Portia shook her head, a slow sense of dread tightening her chest.
He smiled cheerlessly. “Ah, the sacrificial lamb. Shall I explain exactly what your family has plotted for you?”
The dread in her chest grew, leaving no room for air. Unable to speak, she nodded jerkily for him to continue, to confess all.
“Your grandmother sent you into the lion’s den quite unprepared.” His humorless smile slipped and he turned to study the dancing flames in the fireplace. “But then perhaps that was her plan.
To have you blink those pretty eyes so guilelessly at me. Such charming naïveté,” he broke off with a snort.
Deliberately ignoring his backhanded compliment, she snapped, “You make no sense. What curse?”
“Madness, my dear. Porphyria. As ugly as it gets,” he declared, his voice hard as granite. “My father fell victim to it.” His expression grew shuttered. “As did my younger brother.”
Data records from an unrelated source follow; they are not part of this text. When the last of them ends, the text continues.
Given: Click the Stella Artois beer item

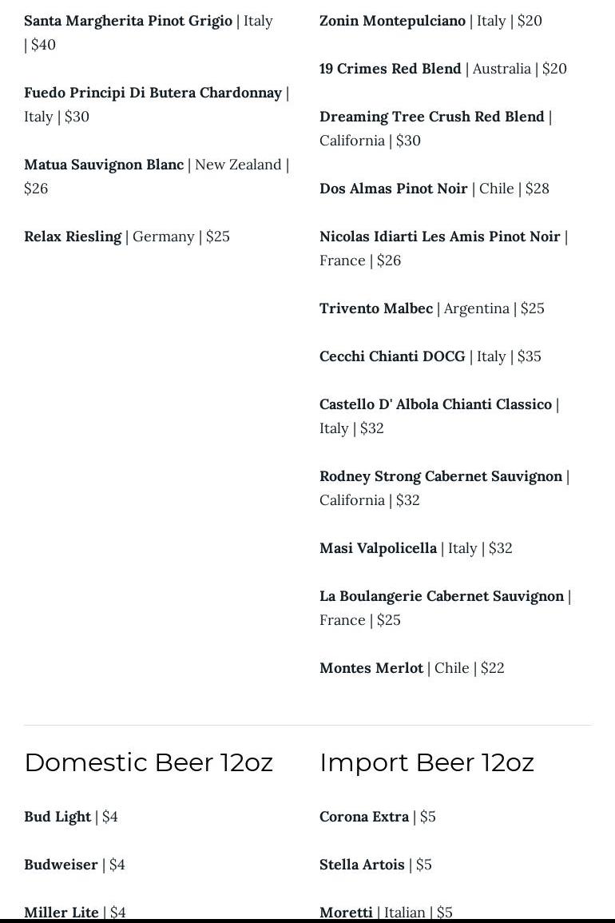Looking at the screenshot, I should click(x=362, y=865).
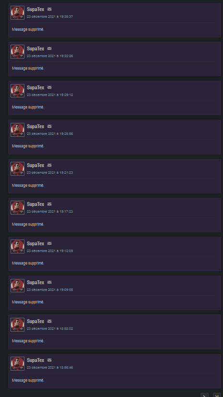This screenshot has width=223, height=397.
Task: Click the envelope icon on the 19:09:55 post
Action: (x=49, y=282)
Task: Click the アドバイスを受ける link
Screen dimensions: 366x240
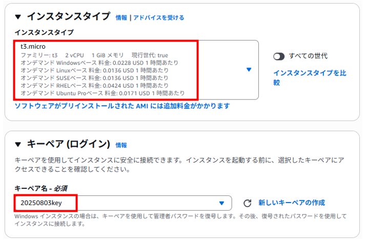Action: coord(158,18)
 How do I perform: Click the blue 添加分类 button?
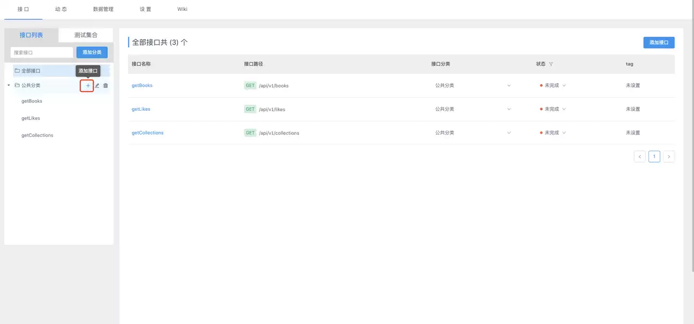point(92,53)
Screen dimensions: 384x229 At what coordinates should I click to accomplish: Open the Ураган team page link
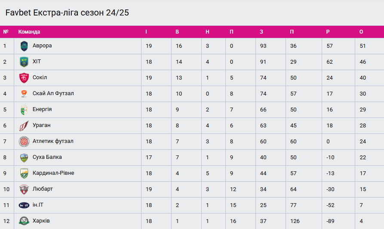pos(42,125)
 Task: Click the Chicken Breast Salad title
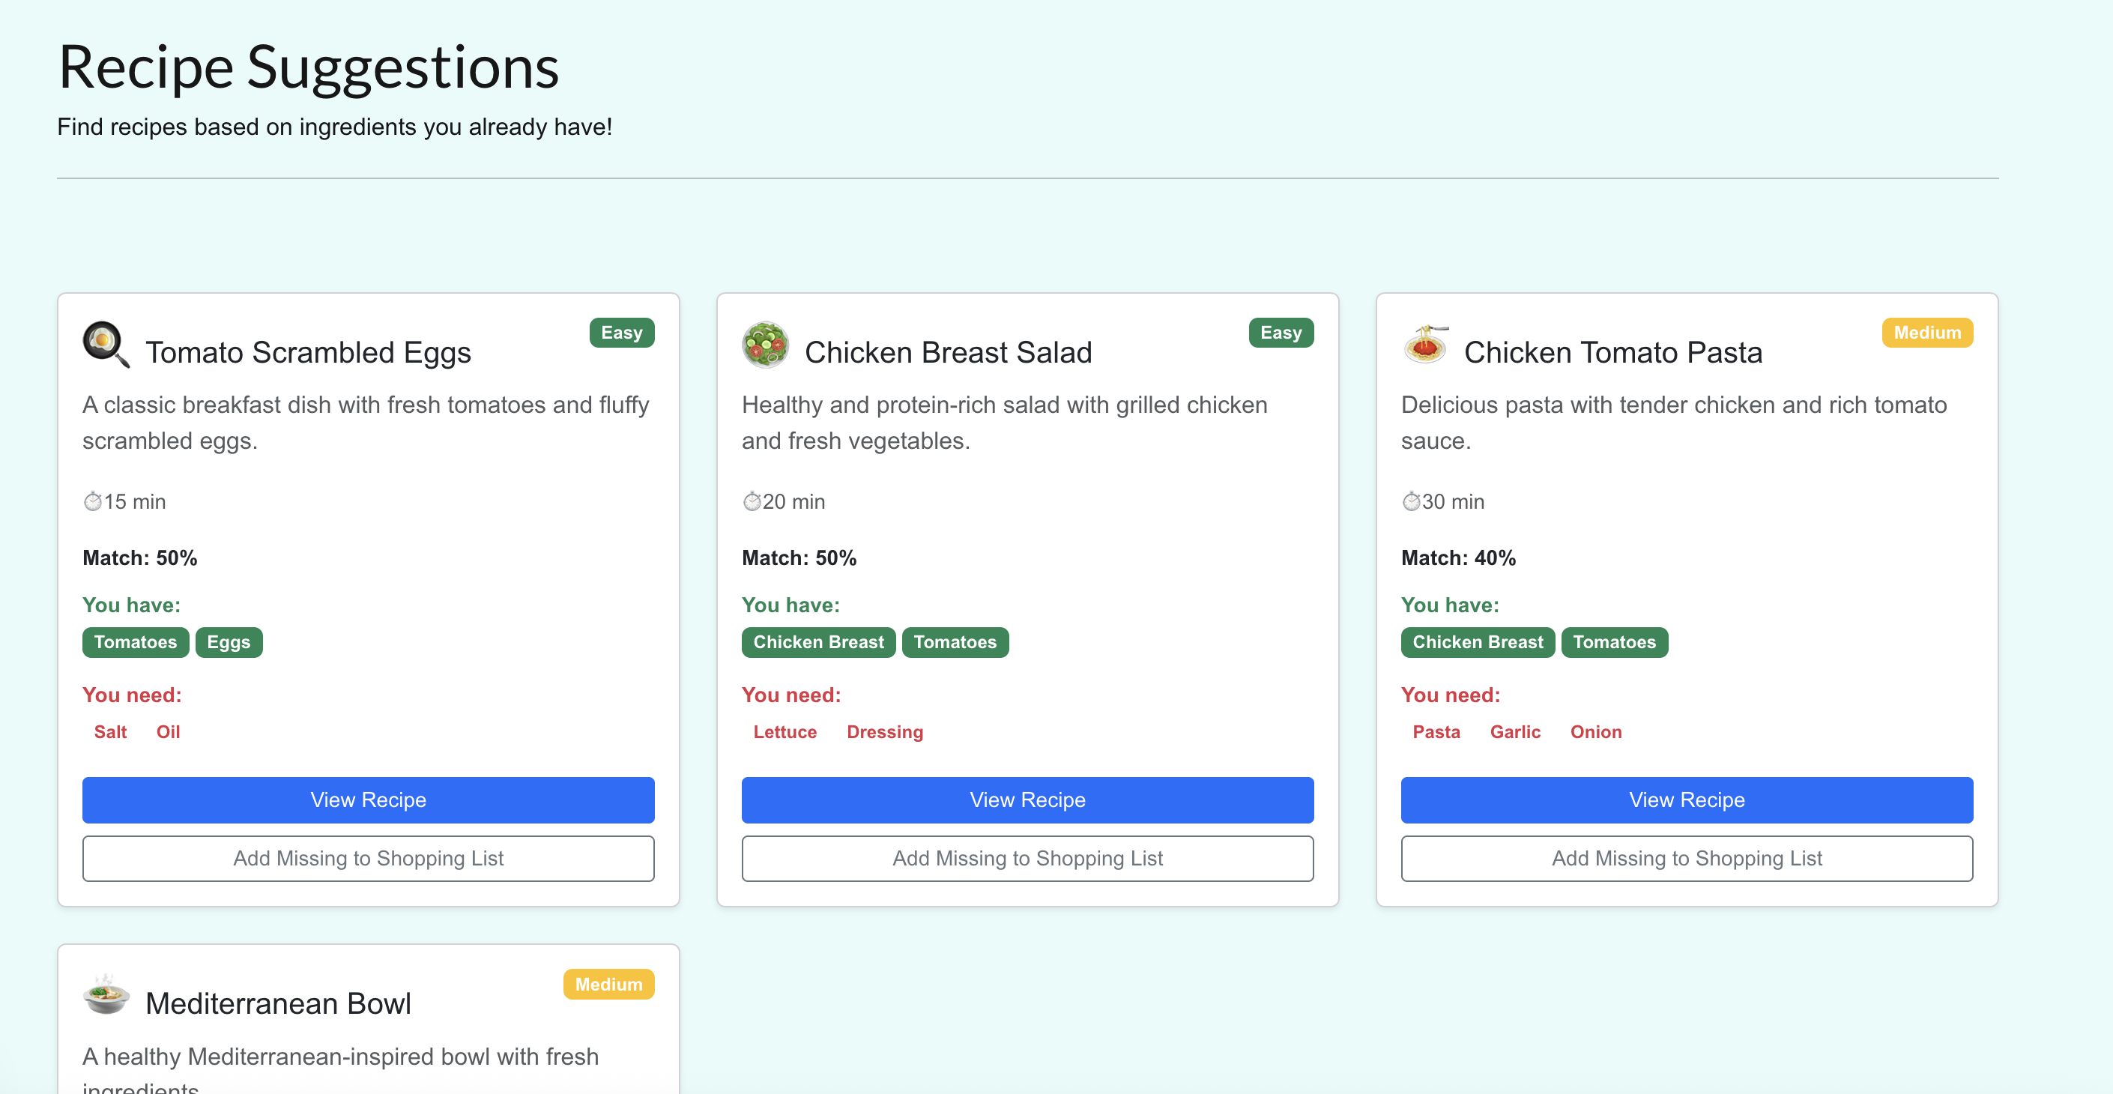(x=947, y=353)
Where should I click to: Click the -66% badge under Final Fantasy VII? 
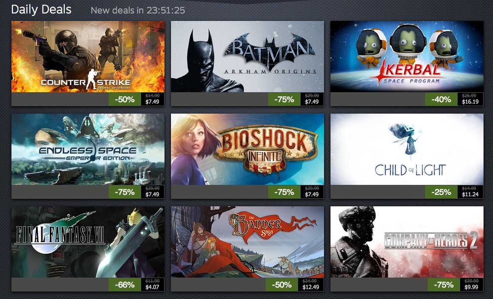[x=125, y=285]
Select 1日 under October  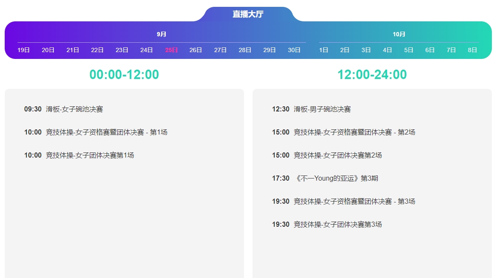pyautogui.click(x=323, y=50)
Madness? He had not been jesting. Portia eyed his profile closely, as if she could discern the madness he spoke of lurking beneath his hard exterior, see it in the smoky depths of his gaze, in the unyielding line of his jaw, in the wide mouth and full lips.
He turned then and caught her staring at him. A knowing smile twisted his mouth. “Yes, it’s there, runs thick in my blood. Some say it has already surfaced.” He shrugged one broad shoulder as if it mattered little.
An image of the wicked man from the road, the one who had nearly run her over with his horse, who flirted outrageously, who played with knives for sport, flashed through her mind.
“Explains much, doesn’t it?” he asked, lips curving in a strange, humorless smile. As if he were determined to feel nothing, as if being mad cast no shadow over his life.
Yet his eyes betrayed him. Hot, determined, they glowed like polished jet, the gray nowhere in evidence. The sight made her heart beat harder against her breast. A purely feminine reaction—
one for which she sharply reprimanded herself.
“So you see,” he continued, “I won’t have children. Won’t risk future generations.”
She rubbed the base of her palm against her temple, struggling to understand why her grandmother would want her to wed a man burdened with such an affliction. “But my grandmother claimed you’re a catch—”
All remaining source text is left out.